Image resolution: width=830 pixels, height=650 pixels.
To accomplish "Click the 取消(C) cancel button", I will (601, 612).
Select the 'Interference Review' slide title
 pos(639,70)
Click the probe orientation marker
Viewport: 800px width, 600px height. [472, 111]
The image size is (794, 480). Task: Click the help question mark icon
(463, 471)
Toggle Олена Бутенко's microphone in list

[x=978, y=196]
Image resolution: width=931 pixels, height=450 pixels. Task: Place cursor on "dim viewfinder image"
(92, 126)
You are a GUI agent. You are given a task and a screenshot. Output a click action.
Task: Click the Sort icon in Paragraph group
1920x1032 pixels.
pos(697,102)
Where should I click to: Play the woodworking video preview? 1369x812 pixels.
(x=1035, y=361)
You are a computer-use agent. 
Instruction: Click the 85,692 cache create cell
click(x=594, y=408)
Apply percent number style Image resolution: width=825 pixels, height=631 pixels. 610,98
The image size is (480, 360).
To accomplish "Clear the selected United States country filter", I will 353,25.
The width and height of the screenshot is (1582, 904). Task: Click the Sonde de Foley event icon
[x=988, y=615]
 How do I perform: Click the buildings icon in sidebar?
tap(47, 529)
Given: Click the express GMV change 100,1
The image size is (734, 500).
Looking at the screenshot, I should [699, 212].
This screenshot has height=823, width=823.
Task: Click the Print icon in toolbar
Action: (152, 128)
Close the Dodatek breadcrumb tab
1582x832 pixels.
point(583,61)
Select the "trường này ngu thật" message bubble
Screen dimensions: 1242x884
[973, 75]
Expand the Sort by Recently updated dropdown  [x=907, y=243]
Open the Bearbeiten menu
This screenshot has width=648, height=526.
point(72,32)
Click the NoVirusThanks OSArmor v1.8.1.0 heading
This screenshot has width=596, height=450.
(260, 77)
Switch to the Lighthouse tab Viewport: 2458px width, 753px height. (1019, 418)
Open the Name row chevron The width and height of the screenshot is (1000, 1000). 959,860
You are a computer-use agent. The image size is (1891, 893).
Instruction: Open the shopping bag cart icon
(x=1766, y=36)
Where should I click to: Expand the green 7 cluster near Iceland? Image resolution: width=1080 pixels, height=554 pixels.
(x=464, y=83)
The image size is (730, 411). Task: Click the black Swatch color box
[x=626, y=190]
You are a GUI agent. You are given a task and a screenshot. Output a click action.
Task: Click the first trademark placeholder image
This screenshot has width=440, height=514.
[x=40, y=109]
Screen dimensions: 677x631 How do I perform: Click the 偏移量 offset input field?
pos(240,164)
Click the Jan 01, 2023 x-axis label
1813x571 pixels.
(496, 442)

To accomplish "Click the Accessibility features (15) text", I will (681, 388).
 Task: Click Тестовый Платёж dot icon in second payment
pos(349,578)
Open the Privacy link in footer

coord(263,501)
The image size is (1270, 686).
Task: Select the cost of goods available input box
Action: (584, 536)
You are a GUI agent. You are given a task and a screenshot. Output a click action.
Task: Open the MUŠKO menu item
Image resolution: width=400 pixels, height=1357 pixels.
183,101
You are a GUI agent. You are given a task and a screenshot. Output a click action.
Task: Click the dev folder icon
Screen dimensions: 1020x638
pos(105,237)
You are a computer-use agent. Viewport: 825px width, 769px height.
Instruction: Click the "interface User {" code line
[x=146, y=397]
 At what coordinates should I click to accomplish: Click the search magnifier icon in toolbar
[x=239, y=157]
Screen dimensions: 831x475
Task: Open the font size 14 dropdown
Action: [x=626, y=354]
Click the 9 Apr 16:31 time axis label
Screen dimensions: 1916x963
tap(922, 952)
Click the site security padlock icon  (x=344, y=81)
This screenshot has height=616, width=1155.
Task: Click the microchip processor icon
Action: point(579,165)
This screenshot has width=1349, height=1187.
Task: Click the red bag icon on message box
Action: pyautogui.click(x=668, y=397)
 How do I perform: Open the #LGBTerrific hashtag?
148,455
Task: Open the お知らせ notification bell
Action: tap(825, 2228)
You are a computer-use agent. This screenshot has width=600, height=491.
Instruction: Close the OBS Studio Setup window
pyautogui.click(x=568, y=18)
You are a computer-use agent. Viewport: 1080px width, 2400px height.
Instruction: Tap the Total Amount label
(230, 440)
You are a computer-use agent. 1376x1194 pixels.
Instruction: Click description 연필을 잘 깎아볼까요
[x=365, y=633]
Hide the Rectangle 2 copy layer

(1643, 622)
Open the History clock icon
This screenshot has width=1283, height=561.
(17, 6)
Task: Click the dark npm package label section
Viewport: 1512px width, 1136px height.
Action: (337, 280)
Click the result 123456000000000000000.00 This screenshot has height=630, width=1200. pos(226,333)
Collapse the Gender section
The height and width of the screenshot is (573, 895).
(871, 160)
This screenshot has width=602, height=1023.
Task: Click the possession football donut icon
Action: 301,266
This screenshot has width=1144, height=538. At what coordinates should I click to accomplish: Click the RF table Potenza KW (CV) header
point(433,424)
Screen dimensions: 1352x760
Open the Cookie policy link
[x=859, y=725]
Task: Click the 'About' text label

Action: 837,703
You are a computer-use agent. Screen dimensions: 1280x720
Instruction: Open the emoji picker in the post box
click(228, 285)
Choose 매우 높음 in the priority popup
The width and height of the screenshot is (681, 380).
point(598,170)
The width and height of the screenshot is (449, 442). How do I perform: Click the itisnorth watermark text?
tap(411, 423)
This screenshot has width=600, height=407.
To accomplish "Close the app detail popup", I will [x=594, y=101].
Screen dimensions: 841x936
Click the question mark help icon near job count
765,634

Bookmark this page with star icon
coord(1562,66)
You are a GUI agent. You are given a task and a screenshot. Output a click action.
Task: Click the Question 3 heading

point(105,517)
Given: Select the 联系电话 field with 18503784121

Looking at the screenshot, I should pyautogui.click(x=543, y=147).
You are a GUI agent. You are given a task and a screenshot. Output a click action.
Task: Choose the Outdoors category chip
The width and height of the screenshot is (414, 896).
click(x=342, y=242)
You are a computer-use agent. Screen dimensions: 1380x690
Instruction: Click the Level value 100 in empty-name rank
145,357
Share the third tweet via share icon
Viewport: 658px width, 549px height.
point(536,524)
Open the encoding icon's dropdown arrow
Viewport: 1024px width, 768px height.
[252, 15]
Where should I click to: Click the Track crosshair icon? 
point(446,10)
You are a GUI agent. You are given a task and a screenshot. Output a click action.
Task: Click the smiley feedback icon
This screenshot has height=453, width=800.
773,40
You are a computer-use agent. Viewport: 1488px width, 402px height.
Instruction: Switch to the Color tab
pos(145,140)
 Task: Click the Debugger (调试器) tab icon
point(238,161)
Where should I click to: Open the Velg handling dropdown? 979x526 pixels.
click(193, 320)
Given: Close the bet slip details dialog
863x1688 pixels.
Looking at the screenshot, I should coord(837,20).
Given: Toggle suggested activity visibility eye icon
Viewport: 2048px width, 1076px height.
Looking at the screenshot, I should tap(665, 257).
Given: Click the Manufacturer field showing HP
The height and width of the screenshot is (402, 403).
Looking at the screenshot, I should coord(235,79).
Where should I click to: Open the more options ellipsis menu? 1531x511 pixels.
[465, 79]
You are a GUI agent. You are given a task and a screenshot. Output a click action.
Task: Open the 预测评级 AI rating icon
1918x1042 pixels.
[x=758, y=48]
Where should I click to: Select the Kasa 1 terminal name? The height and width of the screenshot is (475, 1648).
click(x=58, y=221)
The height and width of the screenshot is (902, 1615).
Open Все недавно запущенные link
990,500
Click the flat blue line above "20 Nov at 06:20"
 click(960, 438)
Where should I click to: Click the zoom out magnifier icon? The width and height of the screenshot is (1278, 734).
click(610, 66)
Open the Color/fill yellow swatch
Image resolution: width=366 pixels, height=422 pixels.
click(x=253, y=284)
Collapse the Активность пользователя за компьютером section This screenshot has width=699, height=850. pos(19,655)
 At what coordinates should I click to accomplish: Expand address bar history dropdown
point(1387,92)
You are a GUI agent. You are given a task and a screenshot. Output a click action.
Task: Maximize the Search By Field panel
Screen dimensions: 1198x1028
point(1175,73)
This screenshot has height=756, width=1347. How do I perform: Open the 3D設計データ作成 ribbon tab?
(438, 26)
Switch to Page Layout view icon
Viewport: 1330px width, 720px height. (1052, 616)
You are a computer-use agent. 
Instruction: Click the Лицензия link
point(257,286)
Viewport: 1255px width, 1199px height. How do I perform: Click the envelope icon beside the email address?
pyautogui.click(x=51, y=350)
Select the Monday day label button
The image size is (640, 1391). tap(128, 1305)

========

Return the count of lines in the entries above that include the word "Sort", without any added text.

2